Salvaguardas da China limitarão exportações da Cosipa

As salvaguardas anunciadas esta semana pela China para importação de aço devem limitar as exportações da Companhia Siderúrgica Paulista (Cosipa) neste ano. A afirmação é do diretor-comercial da companhia, Renato Vallerini. O executivo explica que, apesar de não atingir diretamente as exportações brasileiras, já que o País é responsável por menos de 3% do total importado pela China, as restrições inibem qualquer projeto de crescimento das vendas externas. Segundo Vallerino, as restrições são reflexos do fechamento do mercado norte-americano e fazem parte do efeito dominó causado pelo protecionismo dos Estados Unidos. "É mais um mercado que fica restrito. Daqui a pouco, esse efeito terá reflexo também no Brasil, que ainda está aberto às importações" afirma. Vallerini avalia que um aumento das importações de produtos siderúrgicos no Brasil só não ocorreu ainda por conta da volatilidade da taxa de câmbio. "Isso deu uma segurada", avalia. Apesar das restrições anunciadas por vários países, a Cosipa mantém sua previsão de exportar 500 mil toneladas de produtos acabados e 1 milhão de placas neste ano. "Vamos acompanhar o andamento do cenário mundial, mas pelo menos por enquanto não reveremos esses números", afirma, admitindo que está cada vez mais difícil exportar.

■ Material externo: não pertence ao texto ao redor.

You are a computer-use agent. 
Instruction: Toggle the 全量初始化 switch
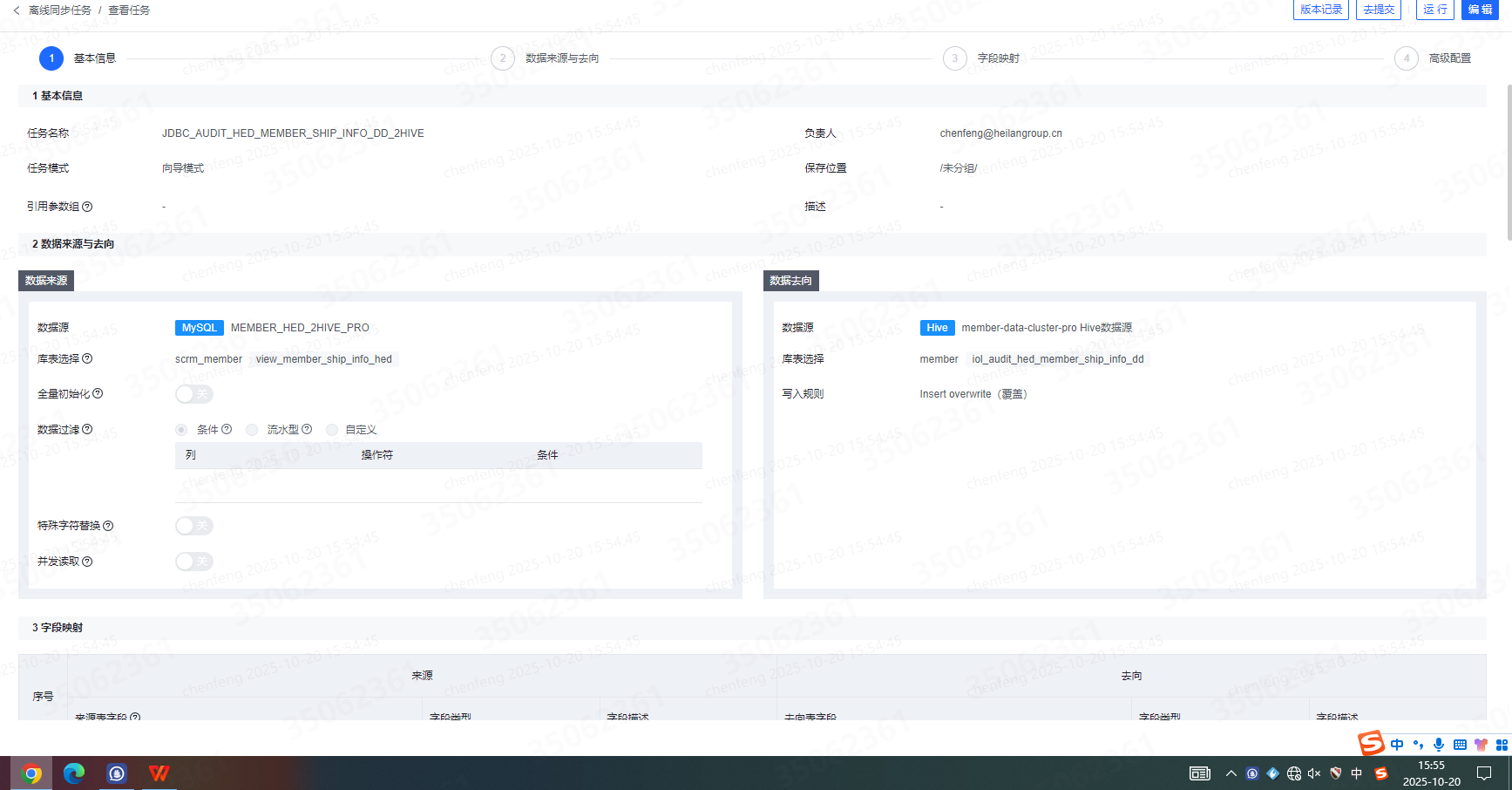tap(193, 394)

O diretor-comercial da Cosipa diz ainda que as cotas anunciadas pela Usiminas e CSN durante conferência nos Estados Unidos são apenas referenciais das empresas e não foram acordadas entre todas as siderúrgicas. "Só depois de 3 de julho vamos bater o martelo em relação a divisão da cota de exportação para os Estados Unidos", comenta.